> _What the task requires_:
Which lines of the records below contain the word "link"? Copy each of them out.

____ Materials provided

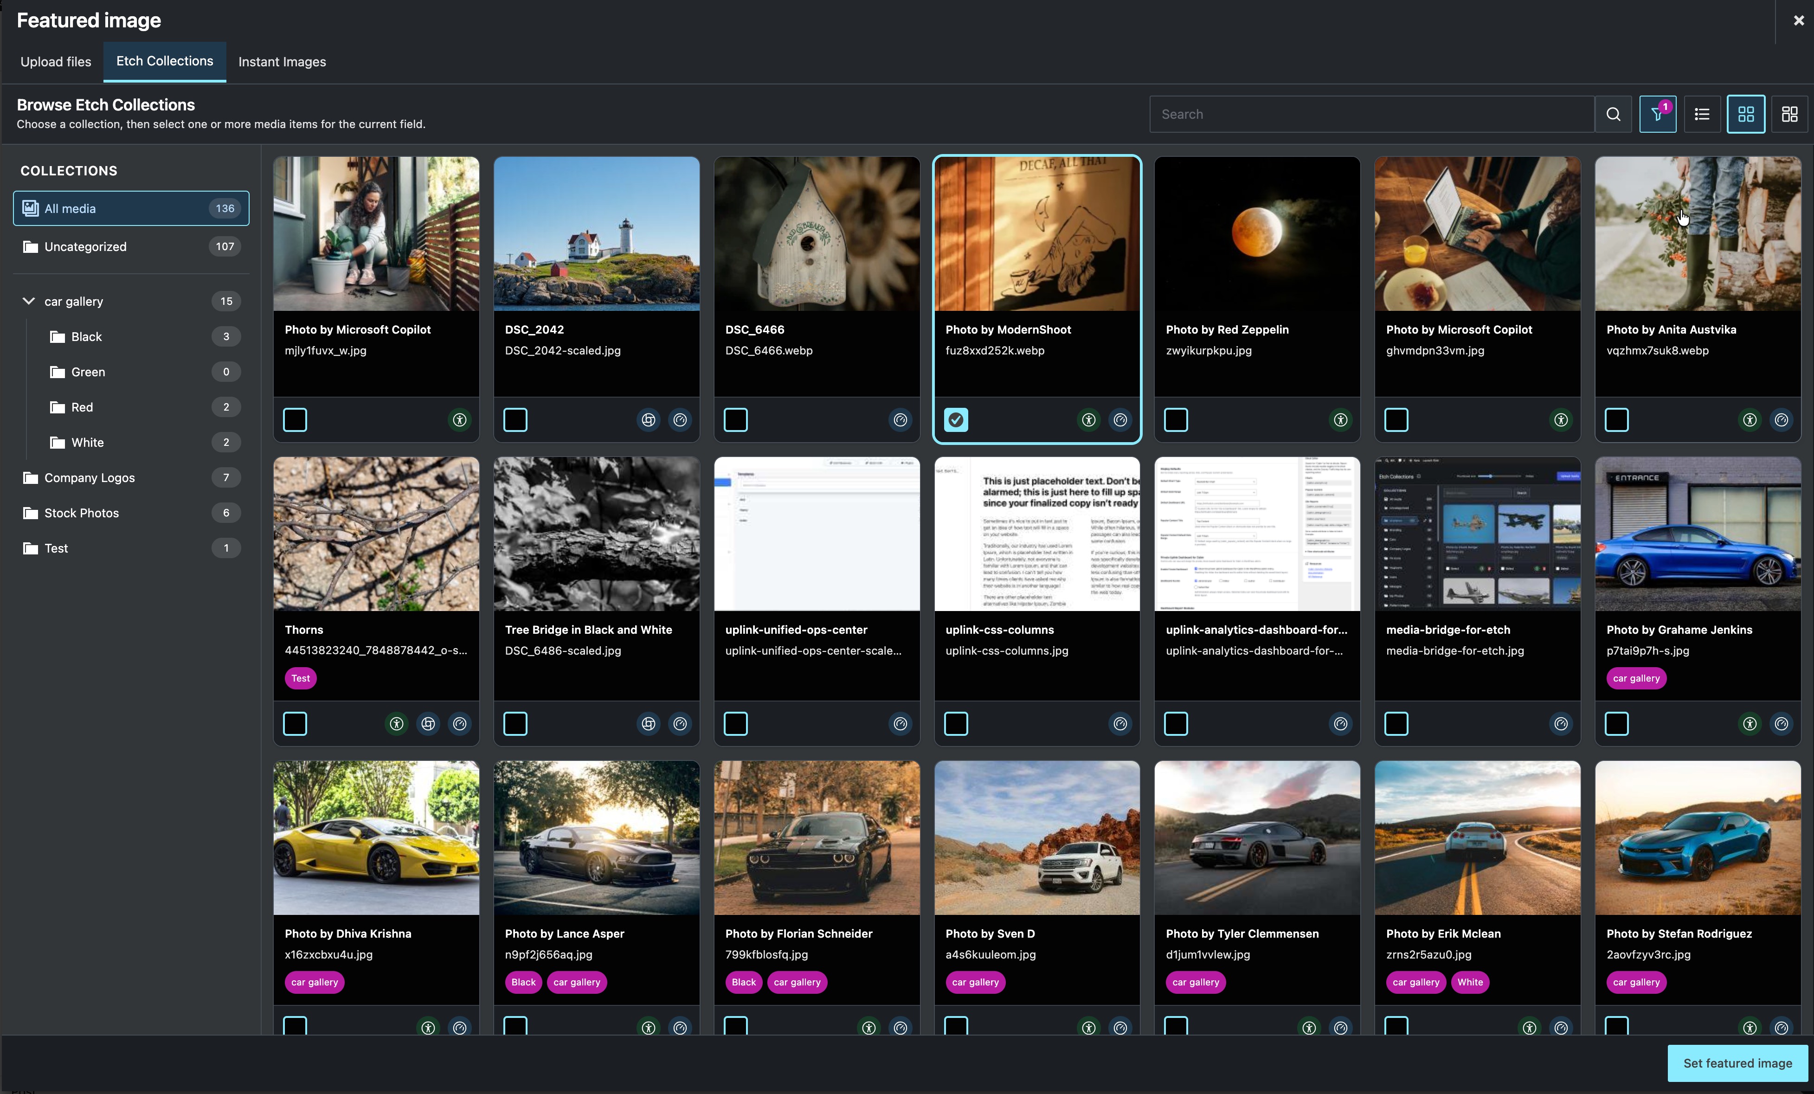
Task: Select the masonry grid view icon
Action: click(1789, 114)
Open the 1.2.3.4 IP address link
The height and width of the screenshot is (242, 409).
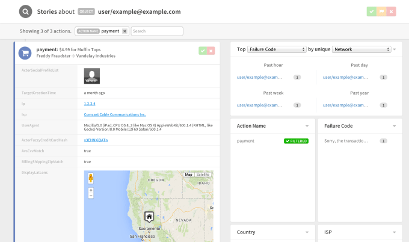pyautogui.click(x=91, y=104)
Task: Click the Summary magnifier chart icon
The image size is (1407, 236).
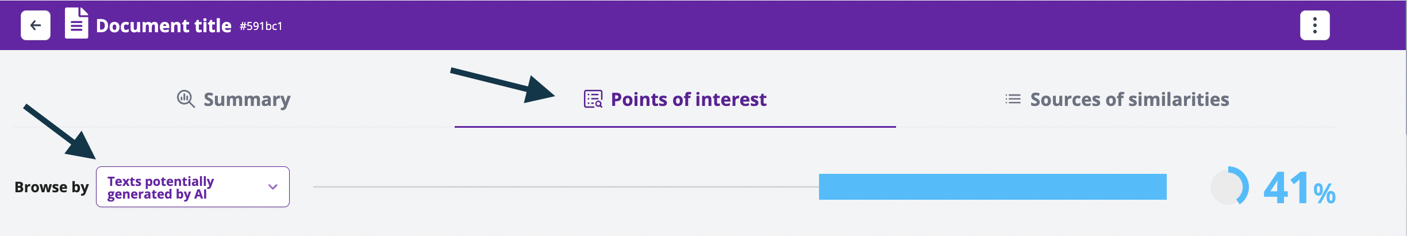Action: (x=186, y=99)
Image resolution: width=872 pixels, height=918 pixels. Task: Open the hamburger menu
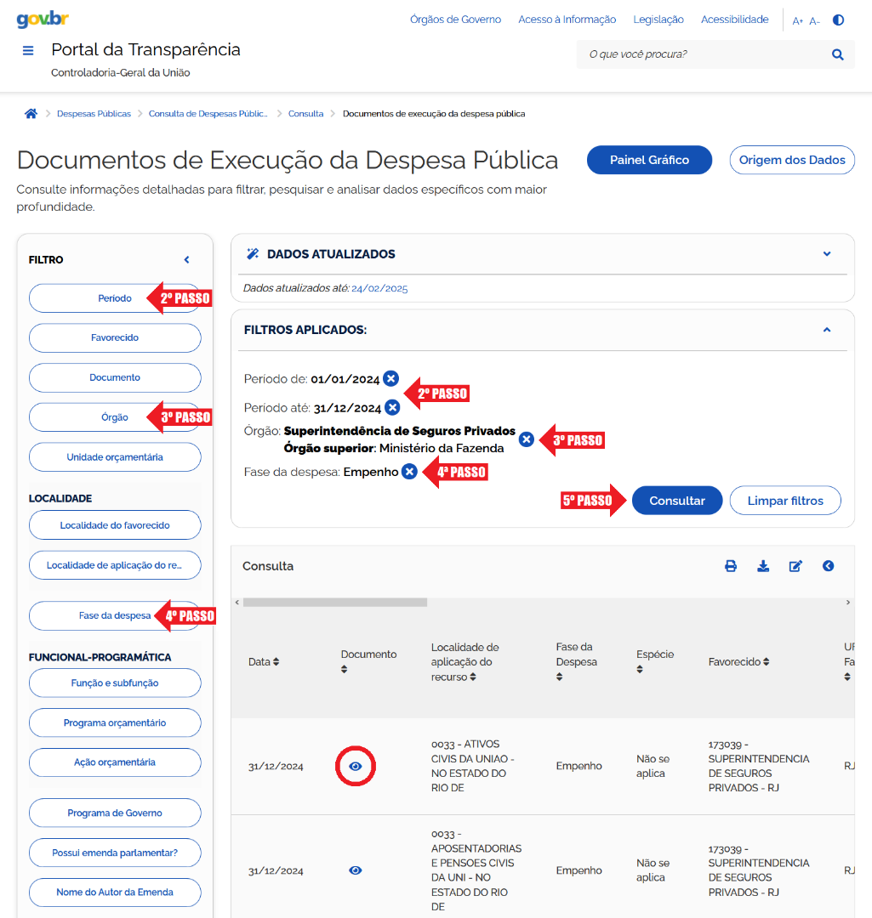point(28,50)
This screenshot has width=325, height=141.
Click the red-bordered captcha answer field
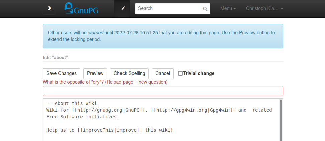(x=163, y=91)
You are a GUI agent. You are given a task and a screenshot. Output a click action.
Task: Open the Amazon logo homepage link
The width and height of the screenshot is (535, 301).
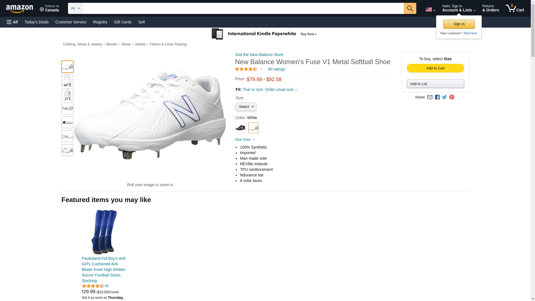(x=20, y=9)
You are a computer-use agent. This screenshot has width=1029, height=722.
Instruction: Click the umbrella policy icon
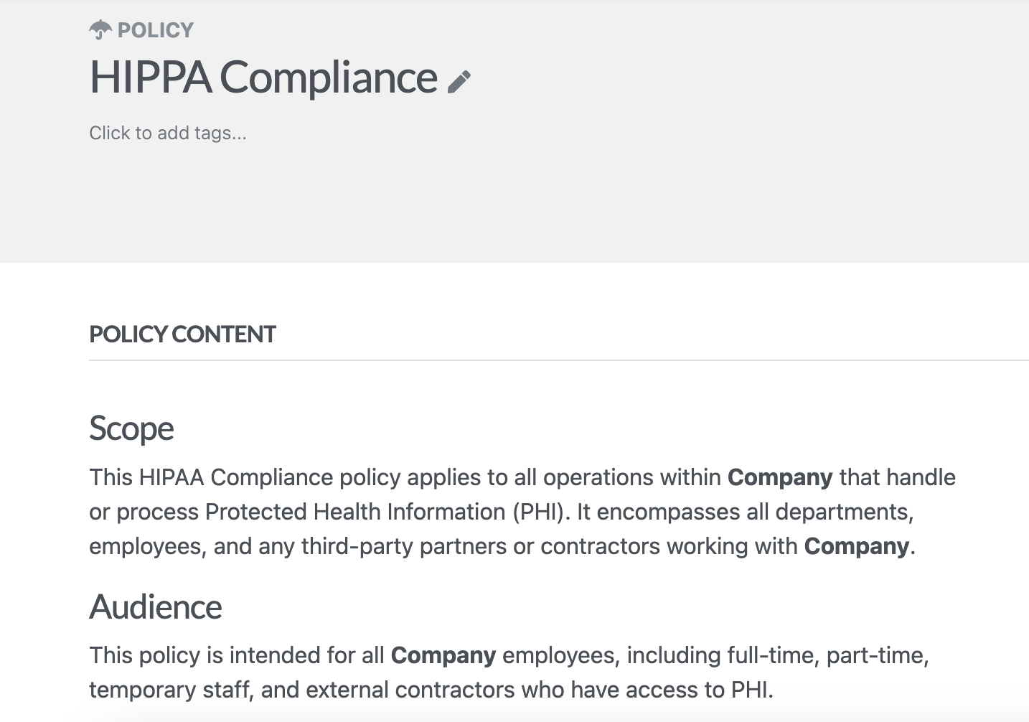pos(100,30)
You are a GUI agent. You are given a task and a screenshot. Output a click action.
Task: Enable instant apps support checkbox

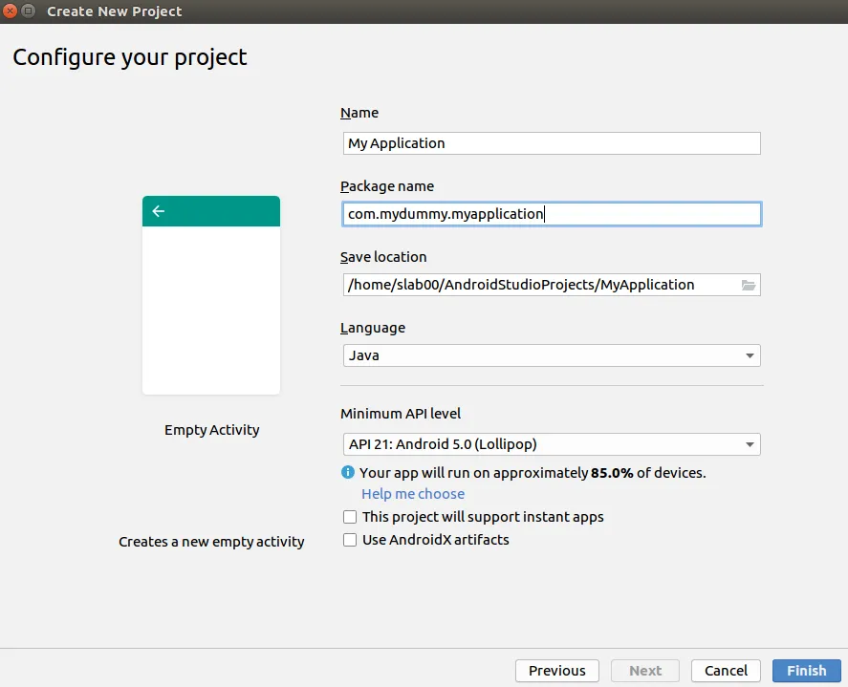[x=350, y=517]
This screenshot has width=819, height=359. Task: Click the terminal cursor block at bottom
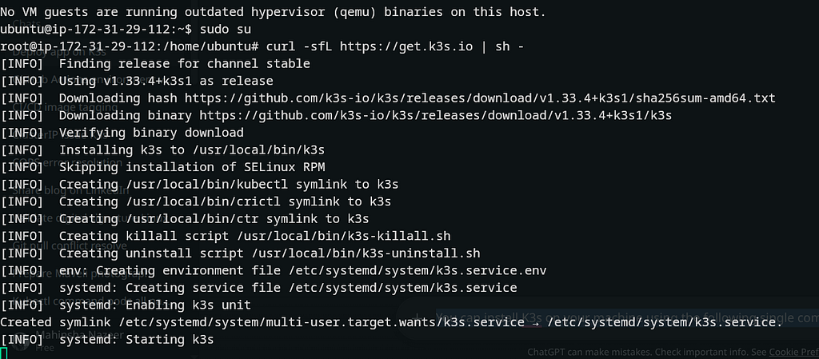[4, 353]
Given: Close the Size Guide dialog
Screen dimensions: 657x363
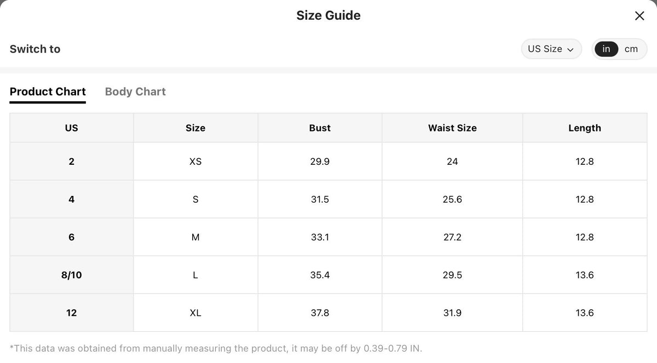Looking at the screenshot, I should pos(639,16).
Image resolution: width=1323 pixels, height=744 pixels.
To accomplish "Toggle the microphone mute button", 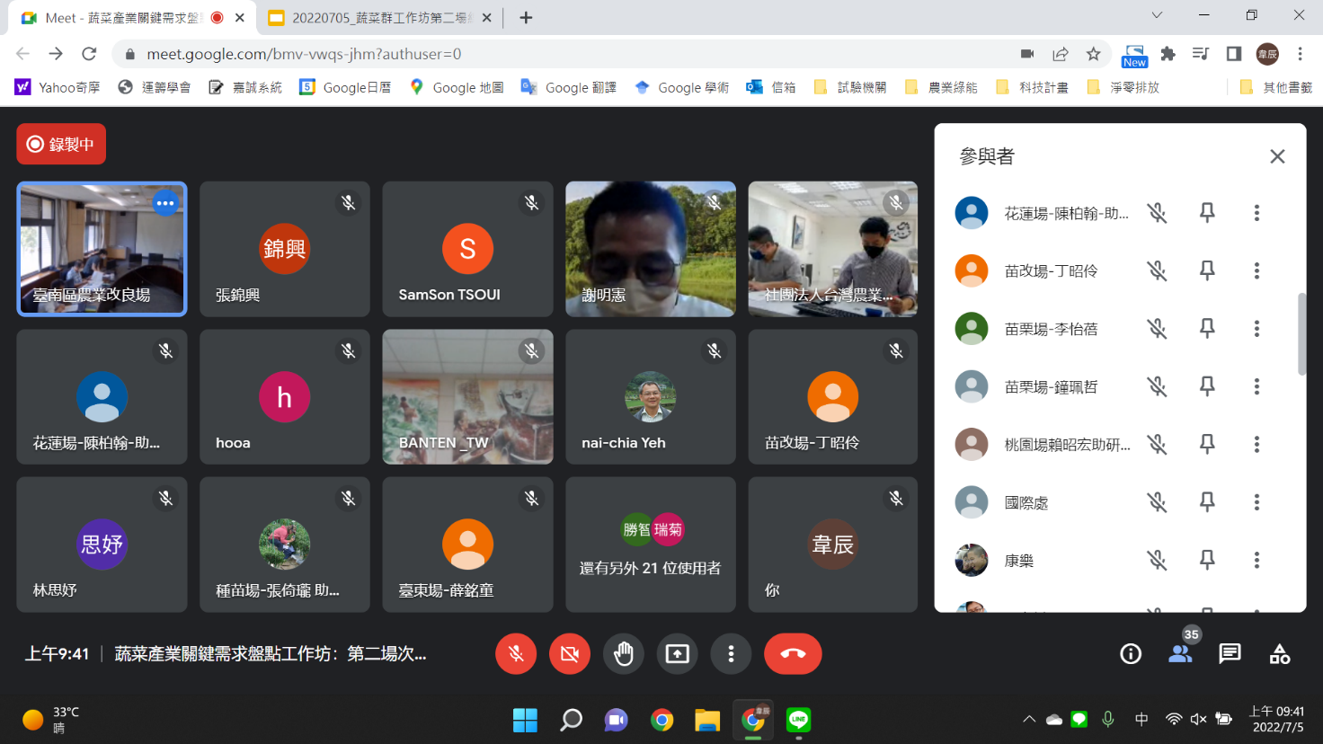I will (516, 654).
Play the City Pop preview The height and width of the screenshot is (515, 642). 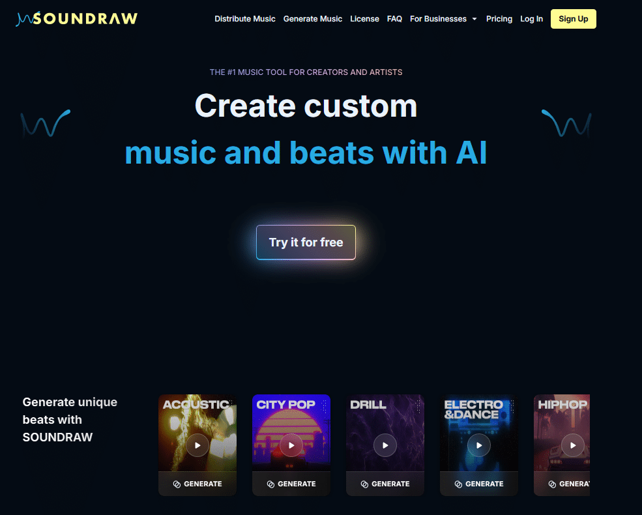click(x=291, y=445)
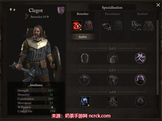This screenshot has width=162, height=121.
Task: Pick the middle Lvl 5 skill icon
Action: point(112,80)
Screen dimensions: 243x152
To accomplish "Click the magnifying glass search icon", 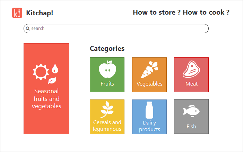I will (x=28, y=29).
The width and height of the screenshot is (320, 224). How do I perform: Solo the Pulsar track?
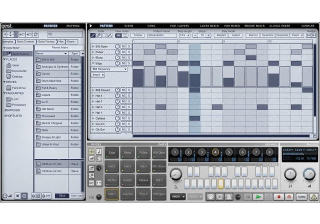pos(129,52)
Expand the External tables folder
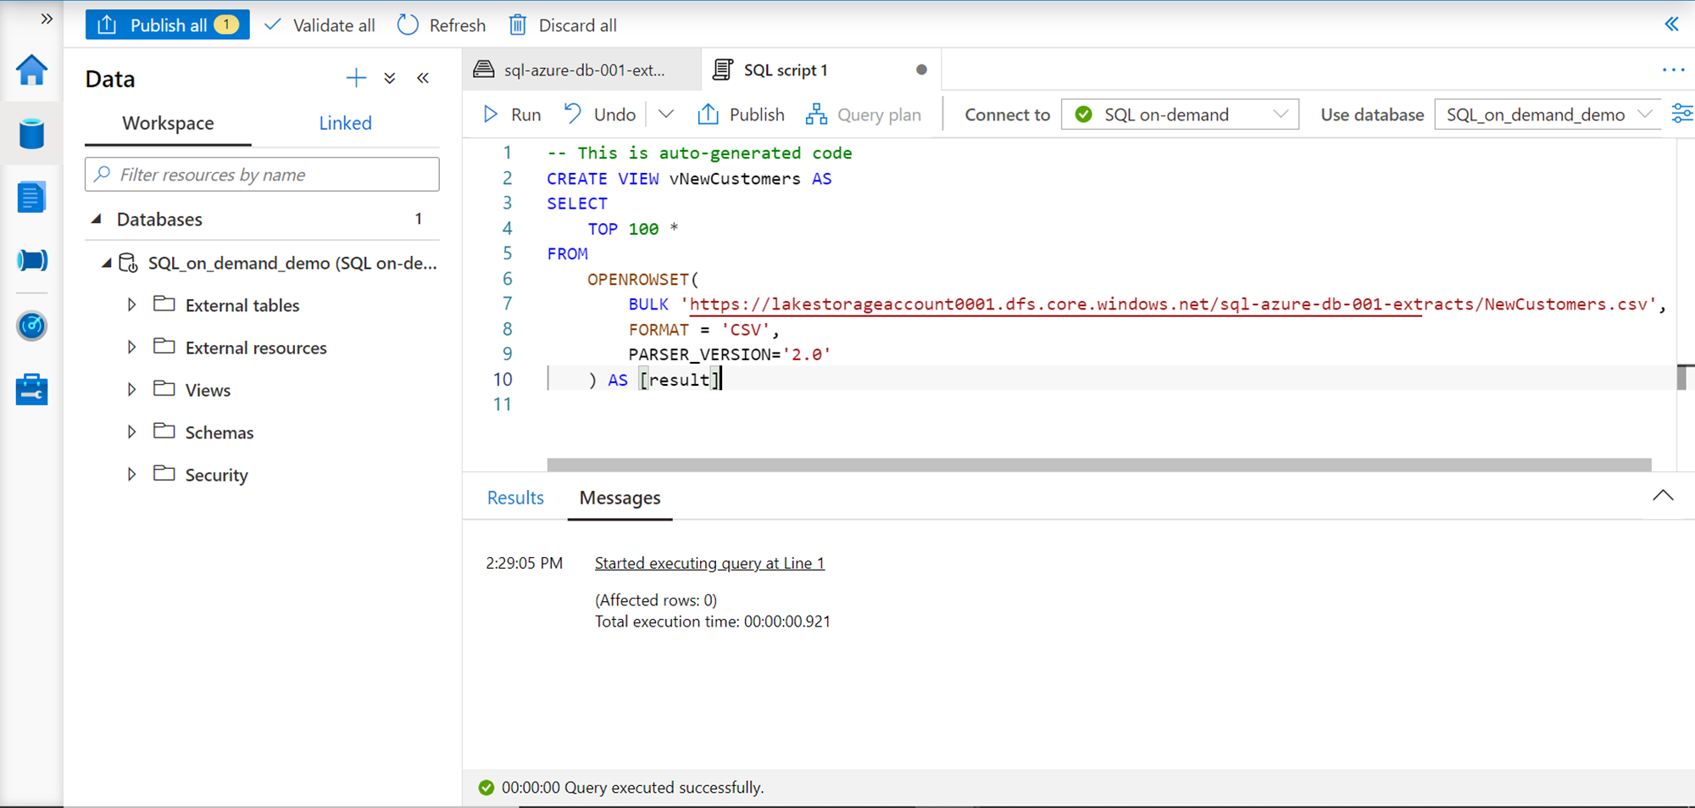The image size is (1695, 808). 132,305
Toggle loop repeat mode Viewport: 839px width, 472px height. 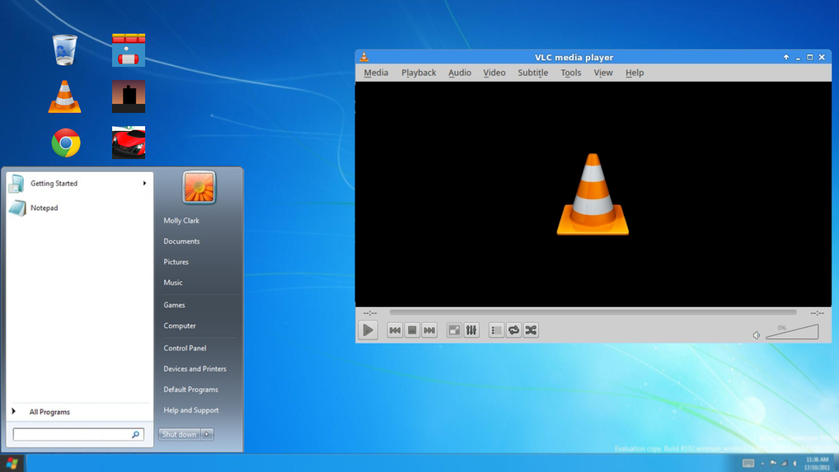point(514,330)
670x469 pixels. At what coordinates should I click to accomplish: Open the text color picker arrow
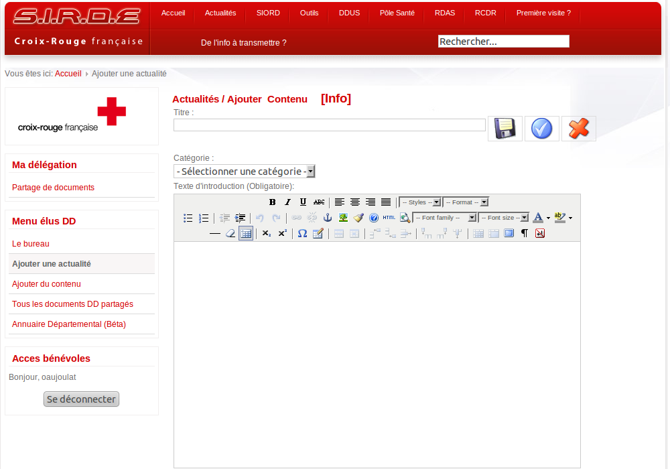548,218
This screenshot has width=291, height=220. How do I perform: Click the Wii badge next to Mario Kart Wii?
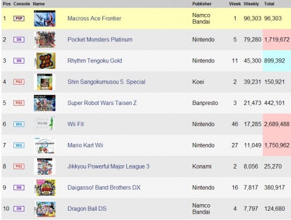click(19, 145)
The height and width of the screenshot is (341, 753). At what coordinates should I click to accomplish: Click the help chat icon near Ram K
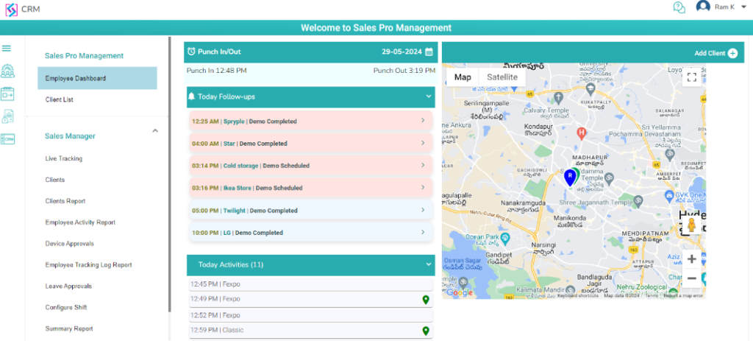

________

> _Task solution_:
Open the 1.2.3.4 IP address link
Task: Open the Amazon logo homepage link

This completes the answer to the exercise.